Throws wrench in Obama’s negotiations with Islamic regime
Alireza Jafarzadeh and Soona Samsami of the National Council of Resistance of Iran revealed Tuesday the details of an underground top-secret nuclear site(Courtesy NCRI)
WASHINGTON – As the Obama administration negotiates a controversial nuclear agreement with Iran, a dissident group is revealing evidence Tehran is operating a secret uranium-enrichment site northeast of the capital city.
The disclosure Tuesday at the National Press Club in Washington by the National Council of Resistance of Iran, NCRI, threatens to undermine the credibility of any nuclear agreement the Obama administration might reach with the radical Islamic clerics that have controlled the government in Tehran since Ayatollah Khomeni’s revolution in 1979.

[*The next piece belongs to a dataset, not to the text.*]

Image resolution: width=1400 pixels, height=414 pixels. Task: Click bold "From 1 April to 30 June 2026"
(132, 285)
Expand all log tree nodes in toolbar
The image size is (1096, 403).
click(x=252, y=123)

NCRI’s deputy director, Alireza Jafarzadeh, said Iran cannot be trusted.
“How in the world can the United States expect to get an agreement from Iran to end their nuclear program, when we continue to find Iran is developing and operating secret nuclear facilities that are withheld even from the United Nations International Atomic Energy Administration?” Jafarzadeh asked.
“Iran has lied repeatedly about its secret nuclear facilities, and then when Iran is caught, the government gives you two more lies,” he said.
Jafarzadeh and Soona Samsami, U.S. representative of NCRI, identified the secret nuclear site as Lavizan-3, located in the northeastern suburbs of Tehran.
They said it operates advanced uranium enrichment centrifuges under the cover of an Intelligence Ministry center.
The NCRI disclosure was developed by the Mujahedin-e Klaq, MEK, the group’s political arm in Iran founded in 1965 to oppose Khomeini’s radical Islamic revolution.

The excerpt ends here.